Unlike gluten-free labeling, another recent development in federal oversight over food labeling doesn't require any search for a silver lining. The USDA recently approved the use of a voluntary "non-GMO" label on meats that were raised on a GMO-free diet.

Under existing USDA policy, reported the Chicago Tribune's Monica Eng, "U.S. meat producers were not allowed to use such claims, even if their accuracy had been certified by a third party."

The earlier approach by the USDA was ridiculous. I welcome the change. The FDA, which often barred makers of GMO-free foods from touting their products as such—for which I had long blasted the agency—also appears to have reversed course. Bravo on both counts.

The third and final recent federal labeling issue concerns several lawsuits over the meaning of the term "natural," which the FDA doesn't define currently. A slew of cases have asked courts to penalize food manufacturers who employ the term.

For example, in one ongoing case, a plaintiff sued Chobani, the maker of a popular Greek yogurt, claiming in part that the maker's yogurt products were mislabeled because they state the yogurt is "all natural" even though it contains coloring made from fruits and vegetables.

In another case, the maker of Mission tortilla chips has been sued over its "all natural" claims on bags of its chips, which contain GMO corn.

But rather than rule on the merits of Mission's claim or the plaintiff's arguments, U.S. District Court Judge Yvonne Gonzalez Rogers gave the FDA six months to make "an administrative determination[ on] the question of whether and under what circumstances food products containing ingredients produced using bioengineered seed may or may not be labeled" as "all natural."
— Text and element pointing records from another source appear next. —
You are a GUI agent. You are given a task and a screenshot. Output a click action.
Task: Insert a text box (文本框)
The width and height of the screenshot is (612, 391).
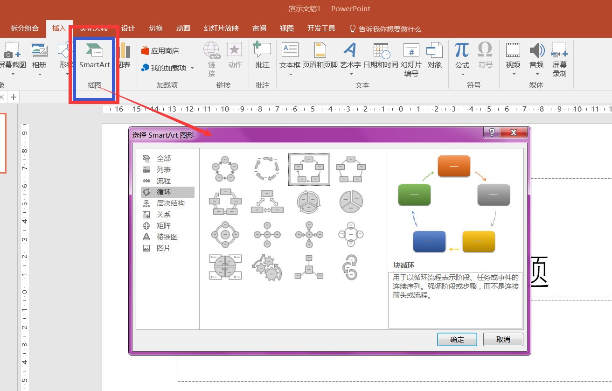(290, 56)
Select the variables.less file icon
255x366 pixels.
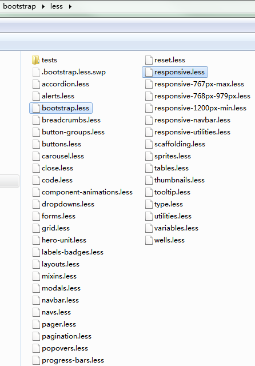[149, 228]
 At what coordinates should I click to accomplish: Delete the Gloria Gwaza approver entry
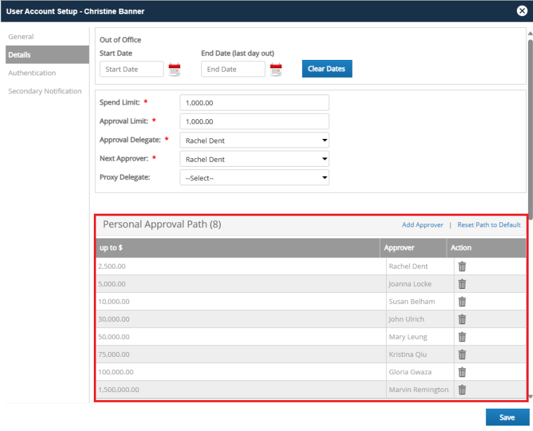(462, 372)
Mission's attorneys and others who represents clients facing similar "all natural" suits appear pleased with the ruling. Others are skeptical the judge's order will amount to much.

But I'm wary of both the happy attorneys and the grumpy skeptics (who also happen to be attorneys).
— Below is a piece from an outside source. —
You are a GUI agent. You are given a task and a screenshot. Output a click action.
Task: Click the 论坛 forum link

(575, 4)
The FDA appears to have spent 10 years thinking about gluten-free labeling only inevitably to botch the final rule. Meanwhile, USDA and FDA decisions to allow producers the freedom to tout their products with GMO-free labeling are highly positive developments.

What should federal regulators learn from these differnt approaches? If the gluten-free saga is any guide, an FDA ruling on "all natural" food labeling would likely take another decade and leave consumers no better off.

Instead, as I wrote last fall, the federal government should "[o]pen up all food labels to any and all statements that aren't demonstrably false."

What's demonstrably false? As with claims of fraud, that's a question for courts to decide.

Certainly, this approach wouldn't immediately stem the spate of lawsuits like the "all natural" one before Judge Rogers. But it would help establish some precedent upon which to decide future cases. Perhaps most importantly, it would do so without having FDA or USDA bureaucrats define down our food choices. By any label, that's a worthwhile approach.